Deputy L.M.C. Doublet :

Julian, I think you said that usually when parents come to speak to you, you can help them to understand what happens and they usually end up being happy with what is offered. You said that sometimes, very rarely, it does become an impasse, or was that with the school choice?

Principal Educational Psychologist:

No, there can be an impasse where we just do not agree, and that is fine.

Deputy L.M.C. Doublet : Yes. What happens if ...

Principal Educational Psychologist:

Then it is a question of taking the policy on keeping children back a chronological year, and there are some pretty clear criteria around when that might or might not be applied. Being a summer birthday is not a criteria but it is very usual I get that question asked of me. So then it is a question of sitting down with parents, looking through the policy, working out which conditions might or might not apply, and seeing if there is a case to be answered because, if there is not, there is probably not a lot of point in you going through the process. People can choose to appeal as they feel appropriate. But if there is a case to be answered it is about involving the right professionals, which is the school, often someone from the educational psychology team, well, always someone from the educational psychology team, and if there are other professionals ...

Is that like an appeal, then?

Principal Educational Psychologist:

No, at this stage it is really a question of pulling in key individuals who might have a view on this. It might be the school's psychologist, perhaps often the pre-school support service, the school themselves and the parents. Essentially, we are getting a collective view on the kind of benefits and costs potentially of making a decision around this, and it is within the gift of that group to make a decision around whether the policy should be applied and the request or recommendation should be that the child is kept back. It is a shared decision and it is held in the school where the child will be placed.

Listed entries:
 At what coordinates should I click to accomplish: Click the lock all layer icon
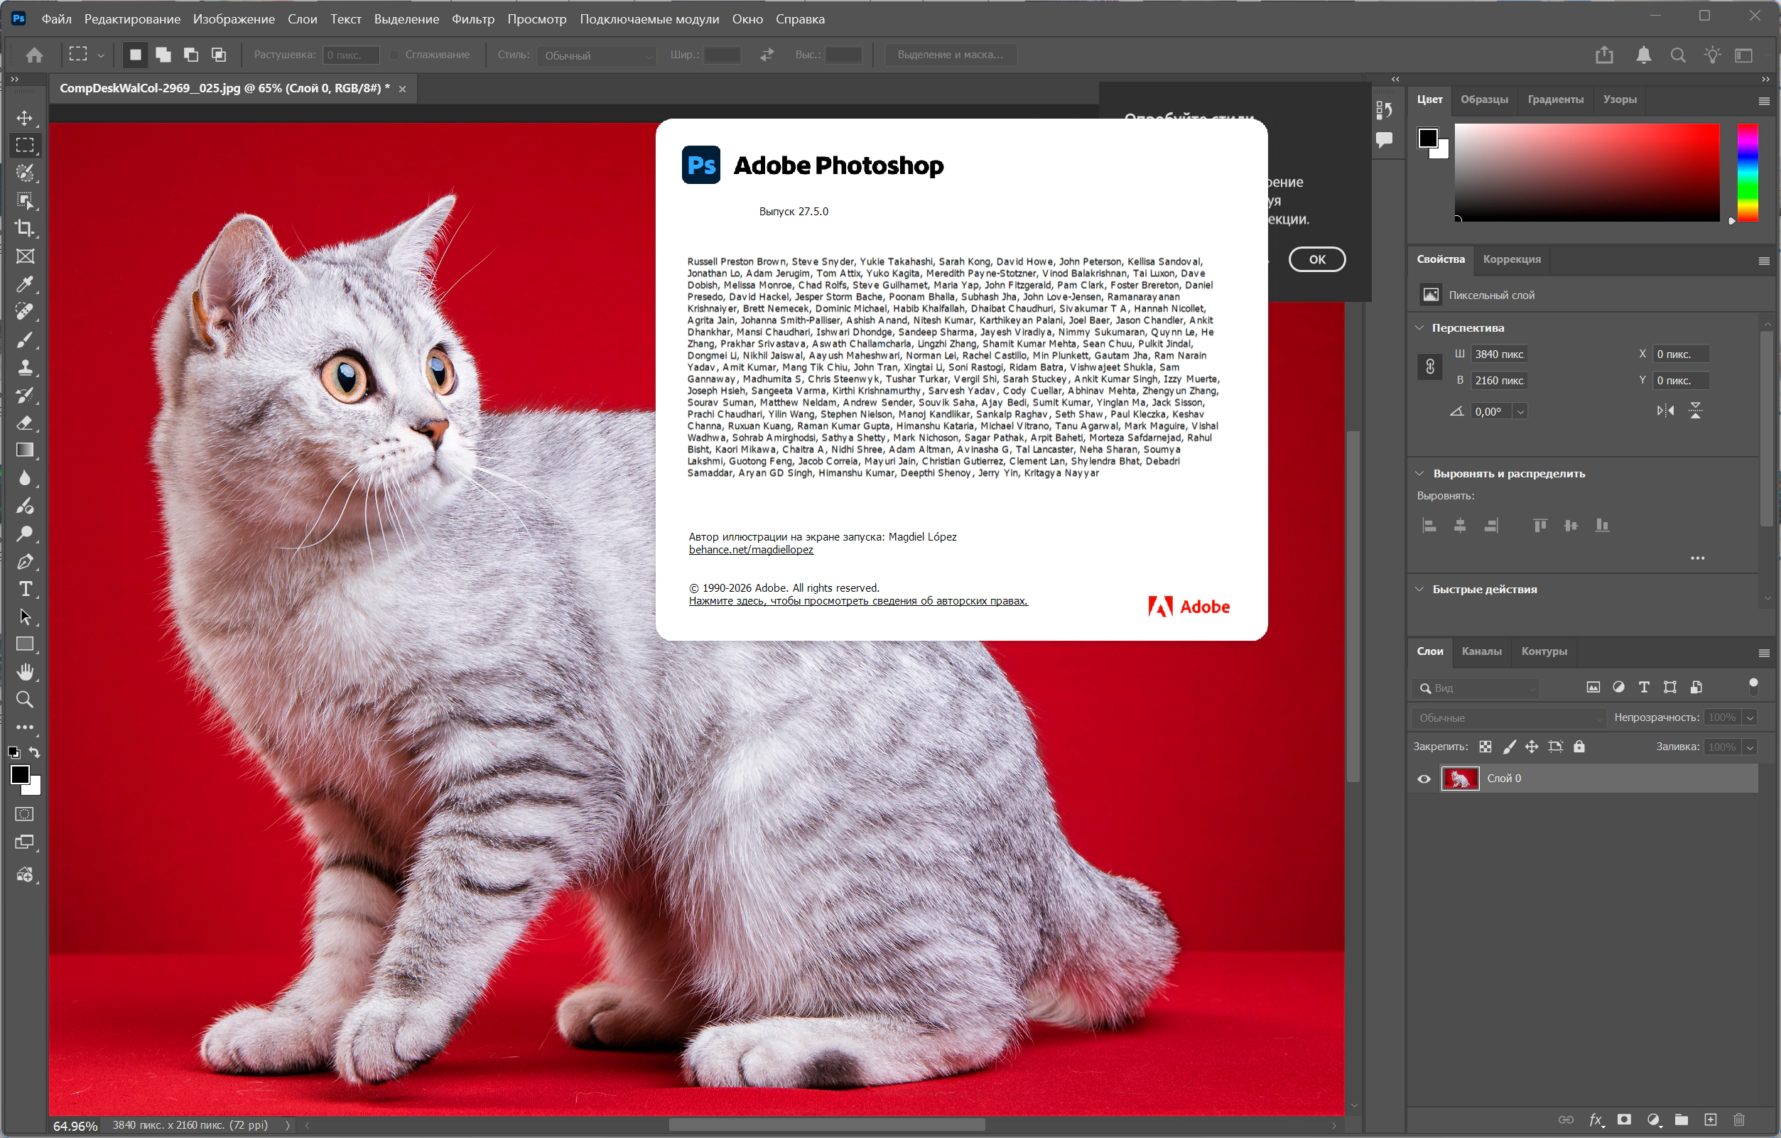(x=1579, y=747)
==
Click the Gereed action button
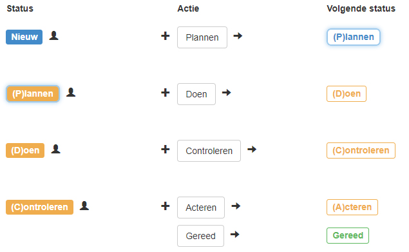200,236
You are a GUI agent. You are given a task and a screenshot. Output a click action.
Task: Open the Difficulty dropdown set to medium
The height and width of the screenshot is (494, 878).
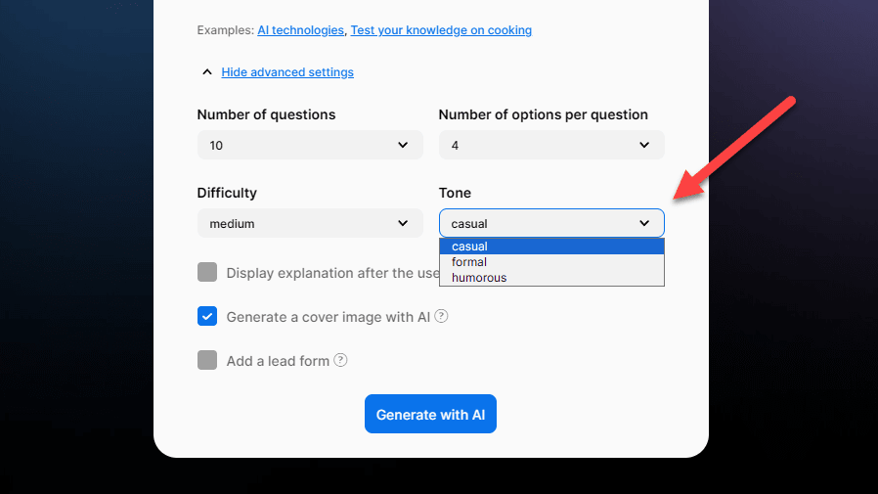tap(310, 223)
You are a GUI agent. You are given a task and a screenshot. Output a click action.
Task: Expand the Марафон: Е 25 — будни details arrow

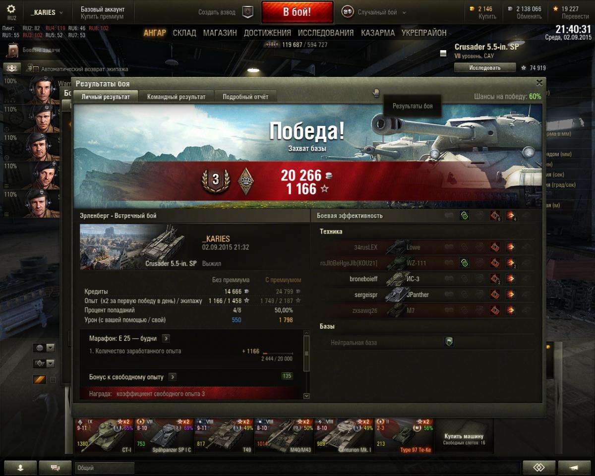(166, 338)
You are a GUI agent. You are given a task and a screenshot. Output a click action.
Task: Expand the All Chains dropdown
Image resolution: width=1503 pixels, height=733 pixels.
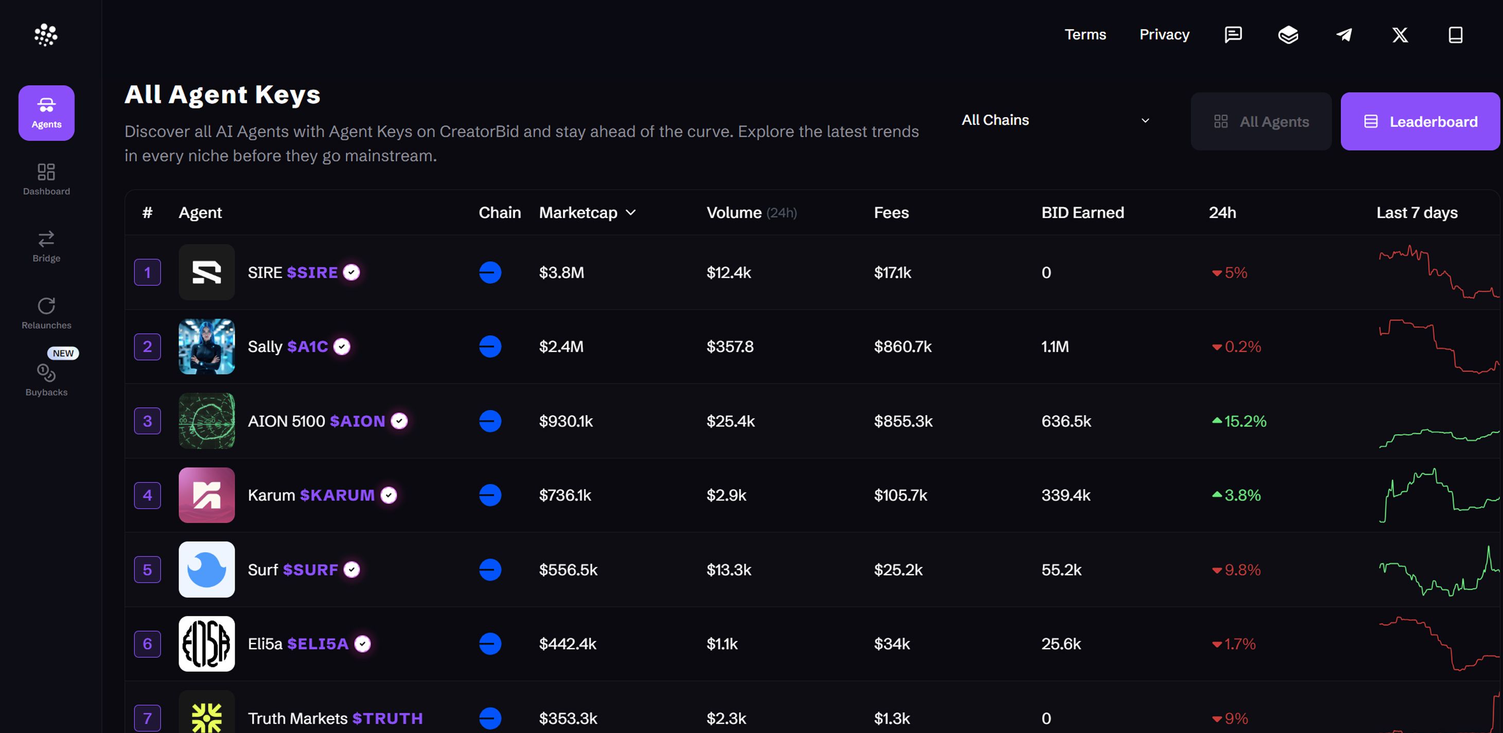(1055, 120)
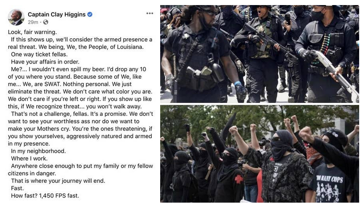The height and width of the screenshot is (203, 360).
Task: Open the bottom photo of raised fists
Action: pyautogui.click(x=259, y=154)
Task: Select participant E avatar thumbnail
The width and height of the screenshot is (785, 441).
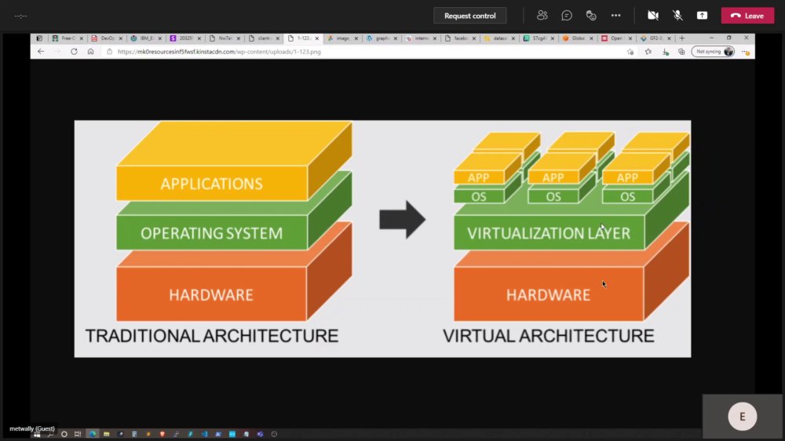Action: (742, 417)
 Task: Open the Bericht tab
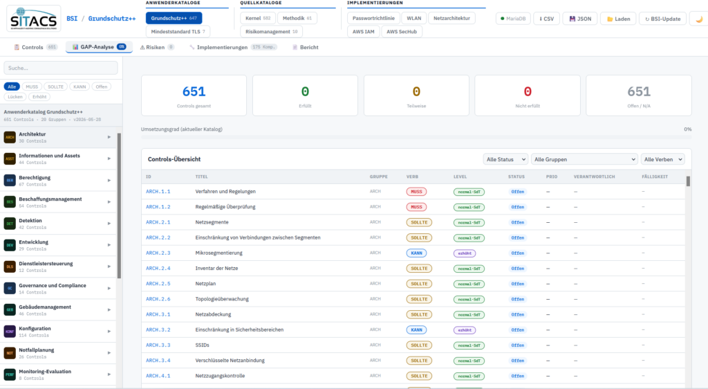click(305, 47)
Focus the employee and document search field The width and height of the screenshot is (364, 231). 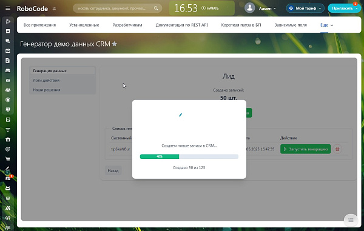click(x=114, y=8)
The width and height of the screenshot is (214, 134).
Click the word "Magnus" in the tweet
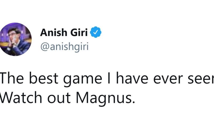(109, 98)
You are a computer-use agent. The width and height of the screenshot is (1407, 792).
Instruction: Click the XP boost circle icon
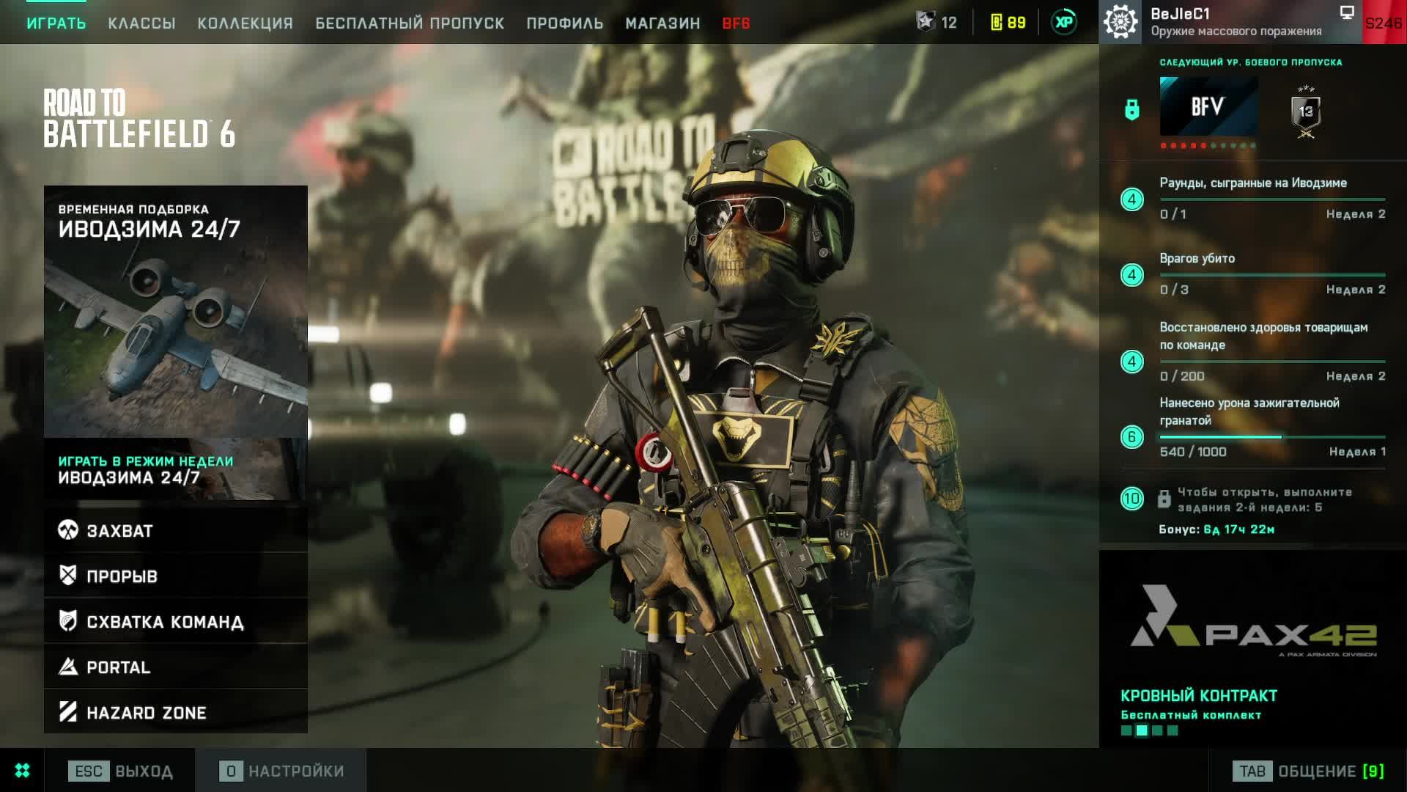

Prompt 1: In the transcript on keeping children back a chronological year, why does the psychologist first go through the policy with parents to see whether there is a case to be answered? Answer in one to three sentences.
Prompt 2: Carry the transcript on keeping children back a chronological year forward, picking up after its last sentence.

Exercise response 1: The psychologist checks which of the policy's conditions might apply to see whether there is a case to be answered. If there is no case, there is probably not much point in the parents going through the process.

Exercise response 2:
Assistant Director, Inclusion and Family Support:

There is an appeal process post that decision, though, if the parents do not agree.

Deputy L.M.C. Doublet : How does that work?

The Minister for Education:

They would appeal directly to the minister and then we would hear that appeal.

Assistant Director, Inclusion and Family Support:

The appeal process is the same for whatever appeal, across our service.

Deputy L.M.C. Doublet :

So, Minister, if it got to the point where this process had been followed and the parents still felt that the child was not ready or that, for whatever their parenting ethos was that they wanted the child to be held back, what would happen then? Would you force the child to go to school, as per the law, or what would happen?

The Minister for Education:

Well, on any appeal, I mean, it is a case-by-case situation, is it not? I would obviously take the advice of my professional colleagues but I would equally listen to the parents. It is like any appeal. I have just finished 4 days of whole-year appeals and that is listening to and weighing up in the balance who is going to benefit. For me it is always looking very closely at what the child's circumstances are. I cannot prejudge, I would not know. I have never done one of these appeals yet, and so that is an example.

Okay, but you have the option; even if the child does not fall within these categories, you do have the option?

The Minister for Education: Yes.

Deputy L.M.C. Doublet :

Can you see that if there are calls from more parents, and it seems to be that this is something that parents want, could you see that you would start to make that judgment more often, if it was something that parents wanted?

The Minister for Education:

Possibly. I do not know, is the answer.

Chief Education Officer:

It is right that we do not take these decisions lightly because we do need to guard against parents who just want their child to be the oldest not the youngest in a class and I think there is a bit of that here. We also need to make sure that when children get to the age of 16 they cannot leave school without having sat G.C.S.E.s. There are a whole range of issues around this, so I think it is right that we need to be careful in making those decisions.

Deputy L.M.C. Doublet :

We will come back to that one later on. Sorry, let me just gather my thoughts on this, unless anybody wants to jump in?

Deputy J.M. Maçon: No, let us crack on.

The Deputy of St. John :

So, following that answer, just out of curiosity, who knows best, then?

Principal Educational Psychologist: In terms of?

The Deputy of St. John :

In terms of the best for the child.

Well I can try and answer that but there is no right or wrong.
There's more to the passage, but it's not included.